Un plaidoyer pour une gestion rigoureuse des ressources publiques
Lors de la séance des questions d’actualité à l’Assemblée nationale, le Premier ministre Ousmane Sonko a réitéré son engagement en faveur d’un encadrement strict des fonds politiques. Une initiative qui s’inscrit dans la droite ligne des promesses portées par son parti, le Pastef, depuis plusieurs années.
Face aux députés, Ousmane Sonko a clairement distingué sa position de celle du président Bassirou Diomaye Faye. Pour lui, l’objectif n’est pas d’éliminer ces fonds, mais de les soumettre à un contrôle rigoureux afin d’assurer leur transparence et leur bonne utilisation.
« Chaque franc dépensé au nom de l’État doit être justifié et tracé », a-t-il déclaré avec fermeté devant l’hémicycle. Le Premier ministre a ainsi rappelé que la gestion des ressources publiques doit répondre à un impératif de responsabilité envers les citoyens.
Ousmane Sonko a également révélé que des fonds politiques, estimés à près de 1,77 milliard de francs CFA, sont gérés sous sa responsabilité à la Primature. Une transparence qu’il assume pleinement, précisant que cette démarche ne vise aucune personnalité en particulier.
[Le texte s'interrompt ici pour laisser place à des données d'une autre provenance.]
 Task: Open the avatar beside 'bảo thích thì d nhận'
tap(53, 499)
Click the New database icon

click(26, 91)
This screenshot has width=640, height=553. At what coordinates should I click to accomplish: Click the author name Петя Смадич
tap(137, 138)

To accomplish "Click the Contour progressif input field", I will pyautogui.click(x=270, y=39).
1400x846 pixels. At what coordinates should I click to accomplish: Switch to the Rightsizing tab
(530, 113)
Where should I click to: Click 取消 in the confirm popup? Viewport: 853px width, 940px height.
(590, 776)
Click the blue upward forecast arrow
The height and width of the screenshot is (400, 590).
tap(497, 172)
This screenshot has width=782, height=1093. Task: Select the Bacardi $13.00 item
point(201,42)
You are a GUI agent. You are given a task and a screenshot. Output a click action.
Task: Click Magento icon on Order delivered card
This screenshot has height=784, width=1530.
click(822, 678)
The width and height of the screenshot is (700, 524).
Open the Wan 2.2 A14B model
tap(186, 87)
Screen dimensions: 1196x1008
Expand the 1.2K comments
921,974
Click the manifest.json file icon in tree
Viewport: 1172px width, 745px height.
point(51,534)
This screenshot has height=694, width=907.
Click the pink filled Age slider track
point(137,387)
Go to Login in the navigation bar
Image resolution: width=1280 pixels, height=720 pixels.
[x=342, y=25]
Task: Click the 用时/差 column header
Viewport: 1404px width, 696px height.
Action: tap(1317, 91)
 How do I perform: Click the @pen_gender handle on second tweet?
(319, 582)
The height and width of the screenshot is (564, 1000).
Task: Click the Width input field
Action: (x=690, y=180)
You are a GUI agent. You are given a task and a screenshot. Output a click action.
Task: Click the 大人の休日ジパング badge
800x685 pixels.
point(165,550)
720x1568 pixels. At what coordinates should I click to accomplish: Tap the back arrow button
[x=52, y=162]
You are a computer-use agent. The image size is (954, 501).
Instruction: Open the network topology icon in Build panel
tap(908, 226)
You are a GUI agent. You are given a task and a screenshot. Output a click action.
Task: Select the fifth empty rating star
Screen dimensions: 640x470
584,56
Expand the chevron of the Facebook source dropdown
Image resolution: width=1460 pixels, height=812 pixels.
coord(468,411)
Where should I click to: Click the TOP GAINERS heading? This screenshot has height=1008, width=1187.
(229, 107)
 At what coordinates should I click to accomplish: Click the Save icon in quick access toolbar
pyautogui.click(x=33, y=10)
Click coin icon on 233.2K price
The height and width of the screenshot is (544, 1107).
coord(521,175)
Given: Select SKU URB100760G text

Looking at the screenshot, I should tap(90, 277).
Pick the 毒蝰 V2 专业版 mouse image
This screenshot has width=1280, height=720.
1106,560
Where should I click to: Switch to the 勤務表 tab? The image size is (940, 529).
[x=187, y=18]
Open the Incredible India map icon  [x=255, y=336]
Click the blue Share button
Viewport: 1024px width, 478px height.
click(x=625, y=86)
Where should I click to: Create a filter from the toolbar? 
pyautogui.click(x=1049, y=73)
Le débat sur la gestion de ces fonds révèle des divergences avec le chef de l’État. Bassirou Diomaye Faye avait récemment évoqué la nécessité de maintenir ces ressources pour couvrir des dépenses stratégiques, notamment en matière de sécurité, de renseignement et de diplomatie.
Pour appuyer sa position, Ousmane Sonko a cité des exemples internationaux, soulignant que plusieurs pays occidentaux, comme la France, appliquent déjà des mécanismes de contrôle institutionnel sur ces fonds. Une référence qui pourrait inspirer des réformes locales.
Le Premier ministre a par ailleurs confirmé avoir échangé avec le président de la République après le dépôt d’une proposition parlementaire par le député Guy Marius Sagna. Pour lui, une saisine du Parlement sur ce sujet pourrait fragiliser la stabilité politique du régime.